Résumé : Cet exposé explore des performances où l’image et le son entrent explicitement en dialogue ou en tension dans l’expérience de l’œuvre, bien que le son ne soit souvent pas souligné ou analysé de façon explicite dans les exposés écrits qui en traitent, comme dans Becoming an Image, de Heather Cassils (2011-12) – une œuvre dans laquelle l’artiste bat un bloc d’argile massif uniquement illuminé par des flashes de lumière déclenchés par un photographe, ses grognements étant souvent les seuls éléments perceptibles pour faire l’expérience de ses gestes –, ou encore dans les performances de Nicole Blackman en 2005 – au sein desquelles le champ visuel est évacué et le son reste la seule composante, tandis qu’elle murmure des histoires dans l’oreille du visiteur dans une salle où il fait complètement noir.
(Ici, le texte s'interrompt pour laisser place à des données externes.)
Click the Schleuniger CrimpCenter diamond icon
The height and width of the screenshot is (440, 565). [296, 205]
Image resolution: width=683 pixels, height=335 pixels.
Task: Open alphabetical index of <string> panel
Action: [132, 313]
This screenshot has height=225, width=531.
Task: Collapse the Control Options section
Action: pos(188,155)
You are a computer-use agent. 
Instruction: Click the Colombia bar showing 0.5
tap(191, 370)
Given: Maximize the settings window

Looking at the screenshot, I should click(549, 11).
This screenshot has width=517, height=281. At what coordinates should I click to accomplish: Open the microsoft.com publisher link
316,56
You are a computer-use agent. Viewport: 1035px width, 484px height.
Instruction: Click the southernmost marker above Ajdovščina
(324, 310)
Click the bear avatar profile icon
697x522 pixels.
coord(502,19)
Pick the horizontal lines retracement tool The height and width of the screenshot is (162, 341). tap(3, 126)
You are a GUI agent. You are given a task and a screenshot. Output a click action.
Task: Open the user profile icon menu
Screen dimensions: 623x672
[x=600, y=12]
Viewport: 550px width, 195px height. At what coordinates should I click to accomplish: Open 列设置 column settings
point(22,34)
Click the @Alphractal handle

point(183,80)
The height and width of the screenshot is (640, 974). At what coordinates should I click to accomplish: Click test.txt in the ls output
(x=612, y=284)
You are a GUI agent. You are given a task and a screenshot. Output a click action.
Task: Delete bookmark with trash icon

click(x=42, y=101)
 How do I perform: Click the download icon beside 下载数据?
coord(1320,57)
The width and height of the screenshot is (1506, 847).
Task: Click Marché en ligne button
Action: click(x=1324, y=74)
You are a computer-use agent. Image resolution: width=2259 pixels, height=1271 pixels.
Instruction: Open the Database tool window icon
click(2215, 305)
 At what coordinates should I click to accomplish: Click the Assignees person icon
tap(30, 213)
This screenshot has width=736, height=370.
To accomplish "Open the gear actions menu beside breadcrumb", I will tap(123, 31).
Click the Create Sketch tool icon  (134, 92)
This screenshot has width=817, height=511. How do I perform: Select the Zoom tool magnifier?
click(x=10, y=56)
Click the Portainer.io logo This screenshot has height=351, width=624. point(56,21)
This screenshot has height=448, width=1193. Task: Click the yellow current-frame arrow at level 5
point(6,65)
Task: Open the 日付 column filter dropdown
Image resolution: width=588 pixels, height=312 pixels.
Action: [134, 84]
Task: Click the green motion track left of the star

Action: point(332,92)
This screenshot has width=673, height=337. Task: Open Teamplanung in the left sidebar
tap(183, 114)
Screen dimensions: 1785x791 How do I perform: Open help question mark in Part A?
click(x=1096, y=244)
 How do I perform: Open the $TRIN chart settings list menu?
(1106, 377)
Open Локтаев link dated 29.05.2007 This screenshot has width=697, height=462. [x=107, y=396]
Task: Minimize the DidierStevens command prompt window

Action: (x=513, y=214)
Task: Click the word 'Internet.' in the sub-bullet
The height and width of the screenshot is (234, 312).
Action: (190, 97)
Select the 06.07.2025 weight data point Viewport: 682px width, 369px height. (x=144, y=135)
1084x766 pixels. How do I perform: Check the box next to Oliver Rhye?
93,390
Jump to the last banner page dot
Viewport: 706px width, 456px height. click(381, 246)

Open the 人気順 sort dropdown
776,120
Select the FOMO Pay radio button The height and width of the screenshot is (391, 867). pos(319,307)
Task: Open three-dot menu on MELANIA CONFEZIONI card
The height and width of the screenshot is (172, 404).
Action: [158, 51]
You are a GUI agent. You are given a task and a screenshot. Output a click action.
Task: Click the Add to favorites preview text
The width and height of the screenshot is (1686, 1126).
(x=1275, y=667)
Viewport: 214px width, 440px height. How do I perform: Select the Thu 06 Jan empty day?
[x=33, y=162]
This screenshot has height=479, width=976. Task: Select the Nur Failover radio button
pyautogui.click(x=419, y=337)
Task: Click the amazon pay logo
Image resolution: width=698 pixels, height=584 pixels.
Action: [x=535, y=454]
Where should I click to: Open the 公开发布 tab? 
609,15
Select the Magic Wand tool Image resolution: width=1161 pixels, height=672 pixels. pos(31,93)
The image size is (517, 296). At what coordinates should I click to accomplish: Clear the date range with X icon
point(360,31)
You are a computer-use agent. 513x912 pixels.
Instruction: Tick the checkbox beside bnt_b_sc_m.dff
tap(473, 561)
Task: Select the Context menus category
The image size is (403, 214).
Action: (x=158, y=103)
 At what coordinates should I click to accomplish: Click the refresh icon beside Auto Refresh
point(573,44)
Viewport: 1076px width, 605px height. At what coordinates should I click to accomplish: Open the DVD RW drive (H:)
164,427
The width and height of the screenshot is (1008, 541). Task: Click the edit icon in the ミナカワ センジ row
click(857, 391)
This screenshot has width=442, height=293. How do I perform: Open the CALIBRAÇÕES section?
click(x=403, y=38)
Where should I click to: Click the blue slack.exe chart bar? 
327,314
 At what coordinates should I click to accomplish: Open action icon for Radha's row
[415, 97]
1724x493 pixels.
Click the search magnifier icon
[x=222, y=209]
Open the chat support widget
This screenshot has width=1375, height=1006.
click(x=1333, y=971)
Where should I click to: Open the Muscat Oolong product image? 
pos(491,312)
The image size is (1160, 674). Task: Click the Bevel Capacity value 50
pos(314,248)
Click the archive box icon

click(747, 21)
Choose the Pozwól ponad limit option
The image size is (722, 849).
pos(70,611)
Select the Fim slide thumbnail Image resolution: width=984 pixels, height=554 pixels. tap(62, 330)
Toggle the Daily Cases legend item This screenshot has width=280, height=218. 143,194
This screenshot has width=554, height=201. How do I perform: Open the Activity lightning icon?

Pourquoi le son est-il si rarement pris en compte au sein des discussions qui abordent les modalités de l’art performatif? Que se passe-t-il lorsque l’on s’attarde au son comme élément clef dans l’échange inter-relationnel d’affects corporels et de sens dans les œuvres d’art vivantes?

Biographie : Amelia Jones est professeur et Grierson Chair en Visual Culture à l’université McGill et est actuellement professeure invitée et Robert A. Day Chair of Fine Arts à USC Roski School of Art and Design. Parmi ses publications récentes, on trouve des essais sur les histoires et les théories de l’art performatif, sur la théorie et l’art féministe queer, et sur la conservation féministe. En 2012, elle a publié Perform Repeat Record: Live Art in History, coédité par Adrian Heathfield, ainsi qu’un livre qu’elle signe seule, Seeing Differently: A History and Theory of Identification and the Visual Arts. Son exposition Material Traces: Time and the Gesture in Contemporary Art a été présentée en 2013 à la Leonard and Bina Ellen Gallery de l’université Concordia (Montréal).